In the aftermath of St.Patrick’s Day, there’s a barrage of political and baseball blarney being batted around. 

President Bush says he’s “optimistic” about the economy.  Treasury Secretary Henry Paulson assures us that, despite the present crisis, the economy is “resilient.”

Mets VP Tony Bernazard insists that those who badmouth the team’s farm system are off-base:  “We’ve got talent…Our scouting department has done a tremendous job.”

As most of us, know, saying something is true doesn’t make it so.  That’s especially the case about the economy when food and fuel prices are soaring and the dollar’s value is plummeting; all that amid what the NY Times describes as a “devastating crisis of confidence” in the financial markets.  

The Mets, who did not have a single player among the 84 minor league all stars selected by Baseball America in 2006, matched that unenviable record last year.  That is, even before they gave up four of their top prospects for Johan Santana, the Mets still came up empty at the six minor league levels, from Triple-A down to Rookie League.  So much for the scouting department’s “tremendous job.”

The Times’ heavy economic hitter Paul Krugman says for the Feds to do their job in stopping the rally toward recession, “the important thing is to bail out the system, not the people who got us into this mess..(implicated) shareholders…bondholders…executives.”

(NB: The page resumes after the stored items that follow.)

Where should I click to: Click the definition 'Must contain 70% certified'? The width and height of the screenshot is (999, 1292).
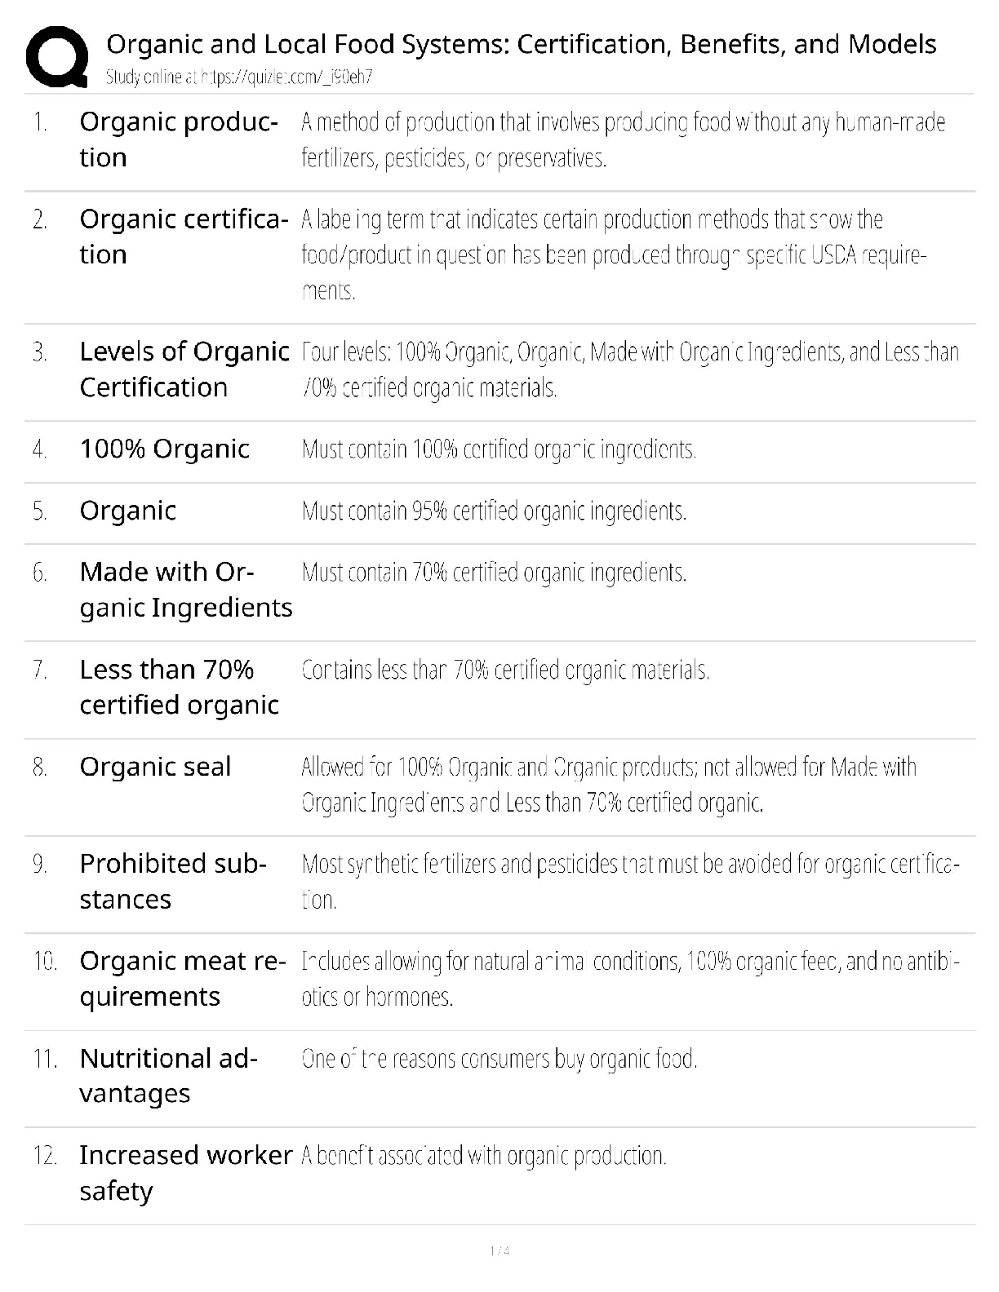tap(494, 573)
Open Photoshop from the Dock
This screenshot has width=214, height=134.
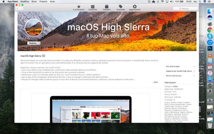point(210,48)
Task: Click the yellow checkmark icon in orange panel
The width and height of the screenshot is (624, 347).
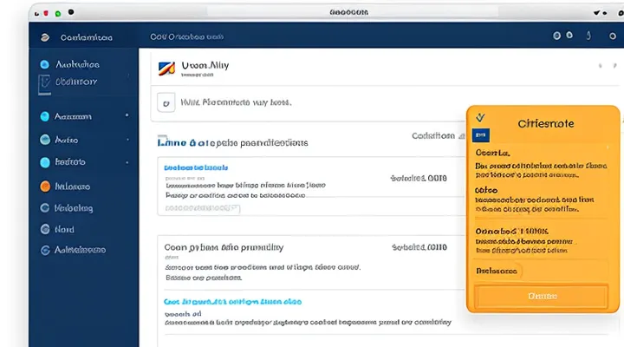Action: pyautogui.click(x=481, y=118)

Investigative slugger Greg Palast has a provocative perspective on the bailouts so far:

“(Last week, Ben) Bernanke’s Fed, for the first time in its history, loaned a selected coterie of banks one-fifth of a trillion dollars to guarantee these banks’ mortgage-backed junk bonds.  The deluge of public loot was an eye-popping windfall to the very banking predators who have brought two million families to the brink of  foreclosure.

“Up until (last) Wednesday, there was one single, lonely politician who stood in the way of this creepy little assignation at the bankers’ bordello: Eliot Spitzer.  Who are they kidding? Spitzer’s lynching and the bankers’ enriching are intimately tied.”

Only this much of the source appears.